• [Problems and tasks]:
a. Retype part of the article on low volatility investing word for word, beginning at the words "So what do investors" and stopping after "by losing less.".
b. In the article on low volatility investing, which firm says the end of low volatility investing is nowhere in sight?

Is the “Low Vol Trade” Over?
Despite the proven long-term effectiveness of low volatility (“low vol”) equity investing, many investors seem to agree with the flurry of newspaper headlines that suggest the end of the “Low Vol Trade”. However, at Voya Investment Management, we believe that the end of low volatility investing is nowhere in sight and that a well-designed lower risk solution, especially one with the opportunity for upside participation, may be one of the most compelling ways to generate long-term returns for investors.
So what do investors mean by the “low vol trade is over”? In the most basic sense, the low vol trade is the popular investment strategy of owning the lowest risk stocks in the investment universe in an effort to create an equity portfolio that outperforms when the market sells off. Over the long-term, “cushioning the blow” of a sharp downward move, such as the tech-bubble burst or the global financial crisis, helps protect wealth and allows investors to recover much quicker as markets normalize. Academics and practitioners have proven the case for low volatility investing — owning higher risk stocks does not mean generating higher compound returns as so many of us were taught in our finance classes. In fact, the low volatility phenomenon is just the opposite: investors gain more by losing less.

• [Dataset content]:
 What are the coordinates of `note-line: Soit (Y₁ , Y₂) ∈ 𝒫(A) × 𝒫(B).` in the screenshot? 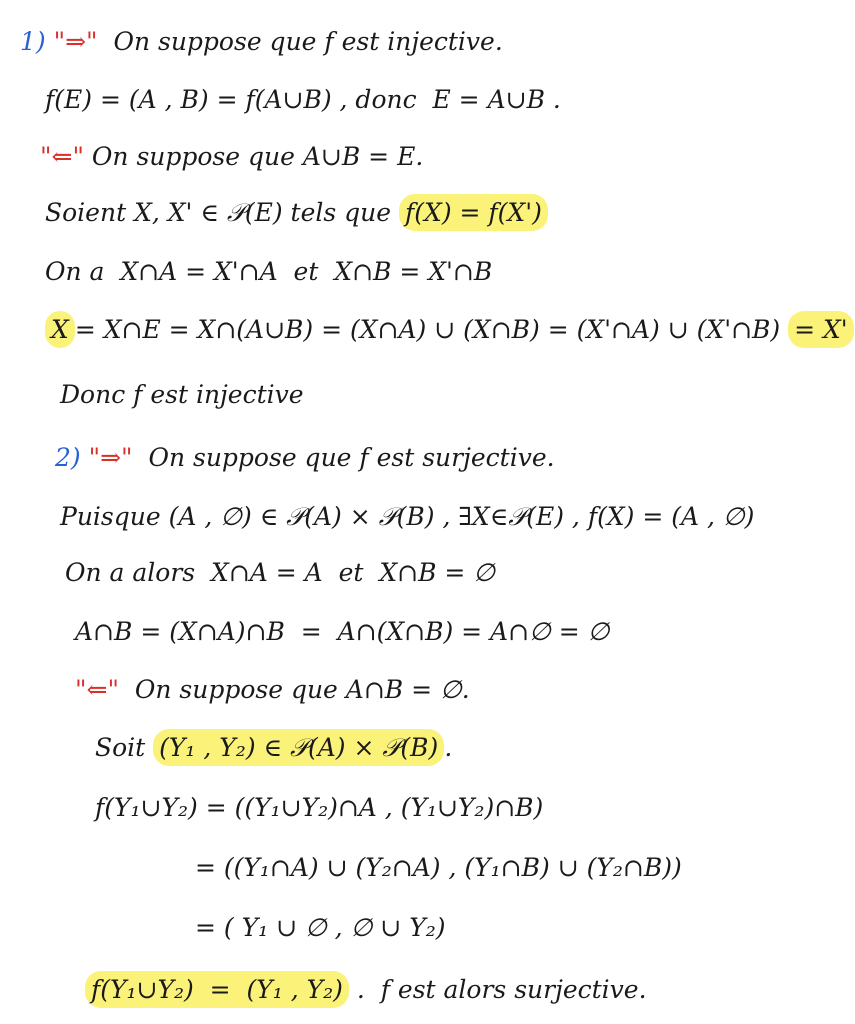 It's located at (274, 748).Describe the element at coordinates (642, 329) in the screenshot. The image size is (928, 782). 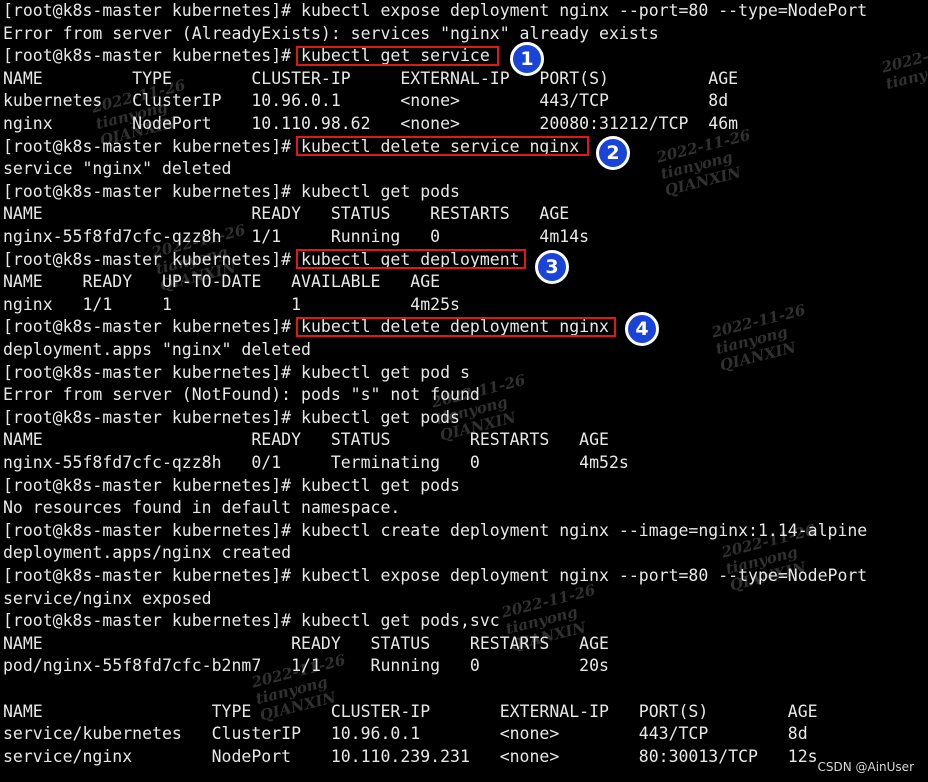
I see `step-badge-4: 4` at that location.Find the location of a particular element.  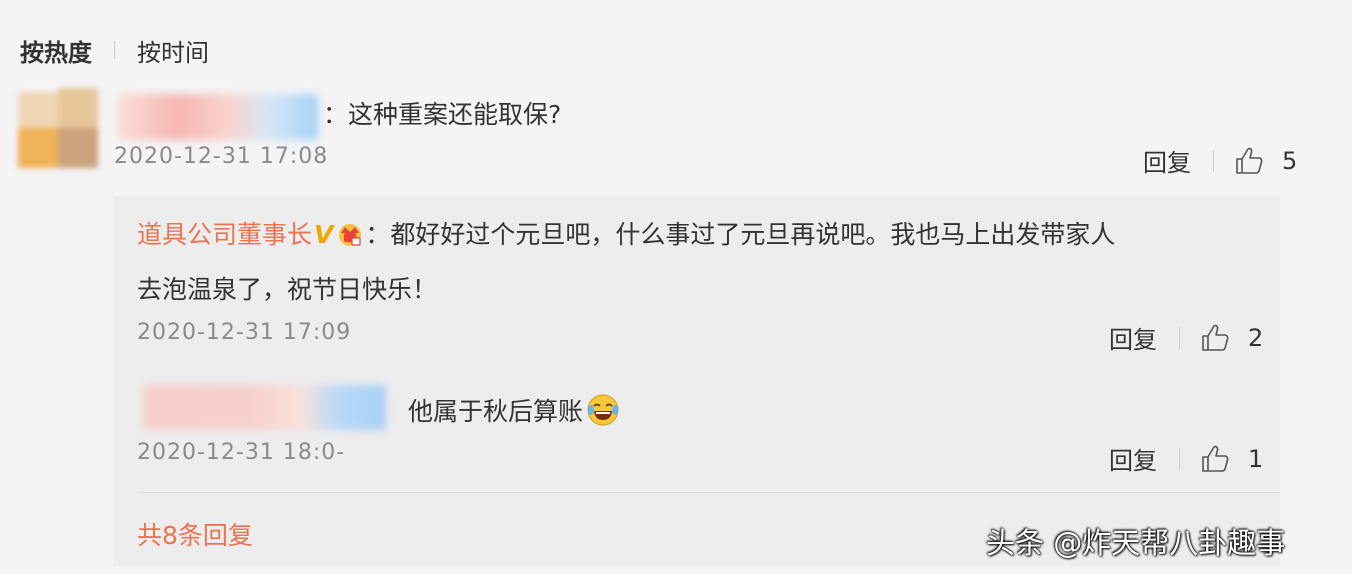

sort-bar: 按热度 按时间 is located at coordinates (114, 50).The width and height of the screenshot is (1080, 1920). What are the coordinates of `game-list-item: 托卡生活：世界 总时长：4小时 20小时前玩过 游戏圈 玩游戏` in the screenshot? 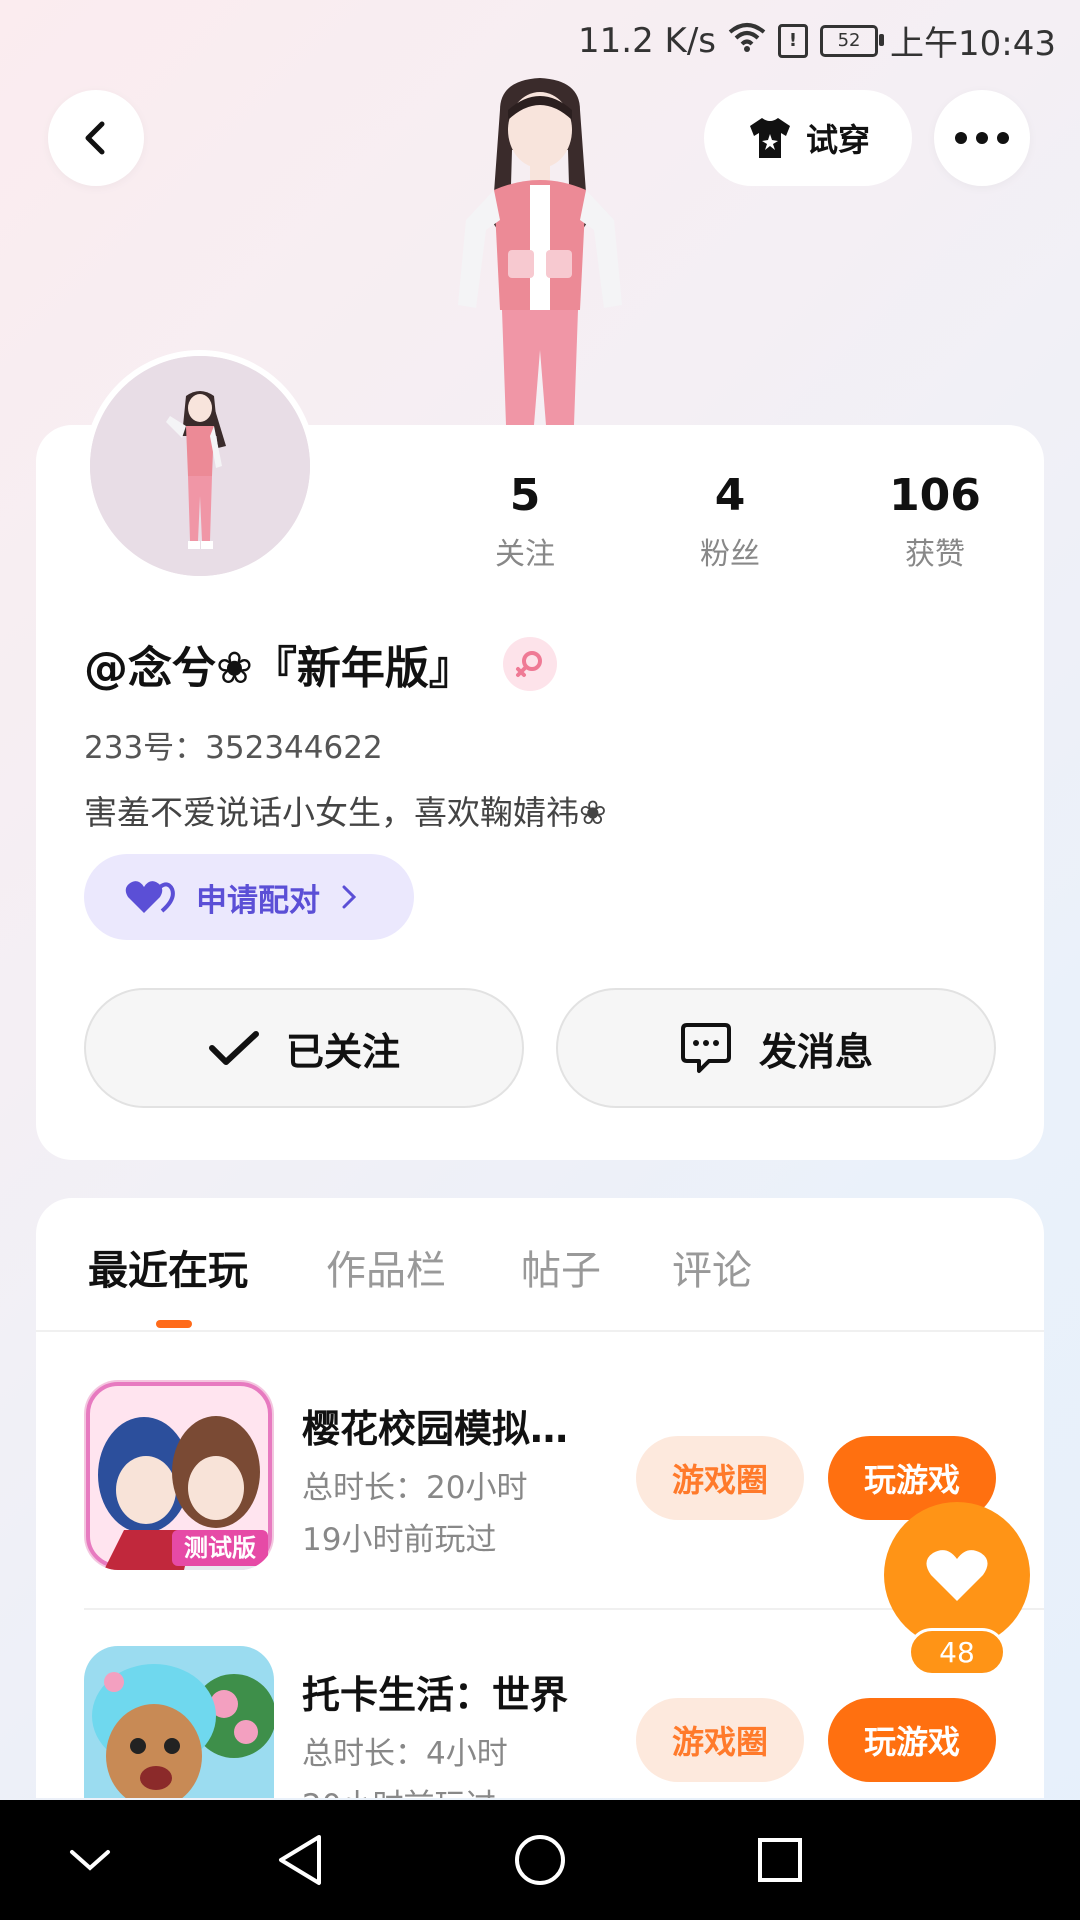 It's located at (540, 1698). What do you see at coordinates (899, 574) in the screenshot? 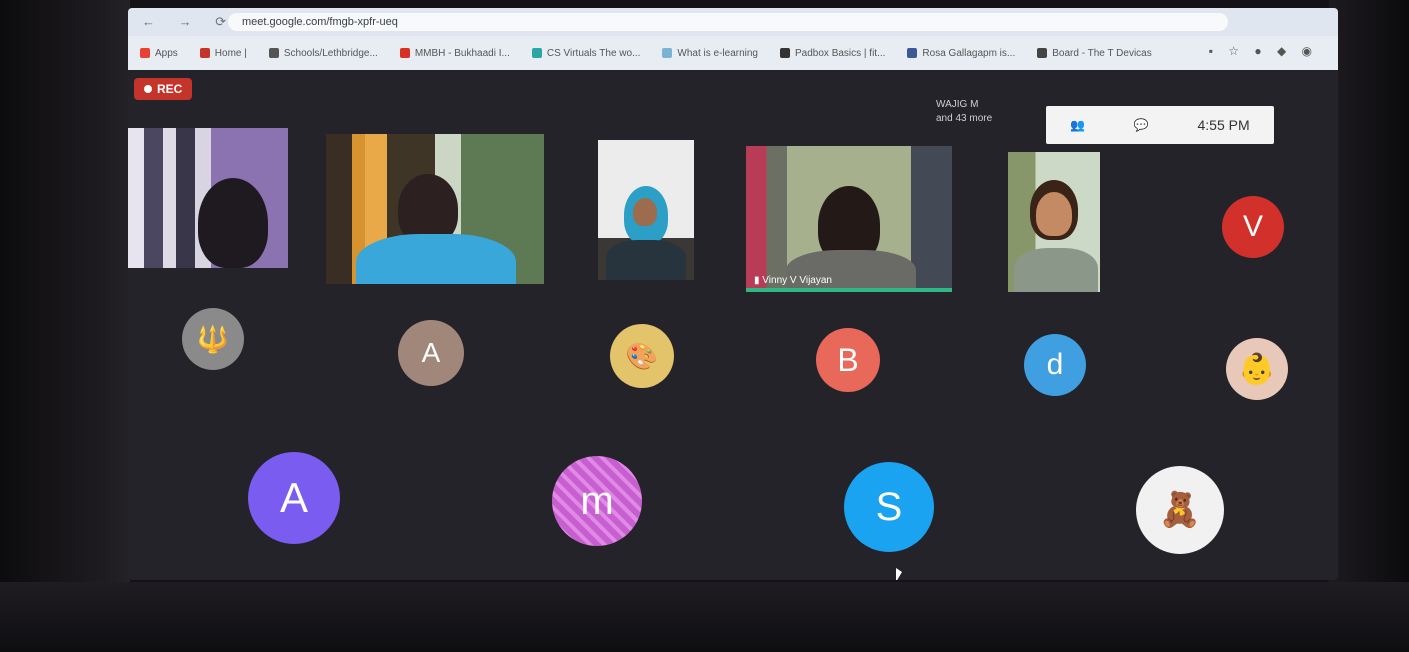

• [Replies]:
a.
So what do investors mean by the “low vol trade is over”? In the most basic sense, the low vol trade is the popular investment strategy of owning the lowest risk stocks in the investment universe in an effort to create an equity portfolio that outperforms when the market sells off. Over the long-term, “cushioning the blow” of a sharp downward move, such as the tech-bubble burst or the global financial crisis, helps protect wealth and allows investors to recover much quicker as markets normalize. Academics and practitioners have proven the case for low volatility investing — owning higher risk stocks does not mean generating higher compound returns as so many of us were taught in our finance classes. In fact, the low volatility phenomenon is just the opposite: investors gain more by losing less.

b. Voya Investment Management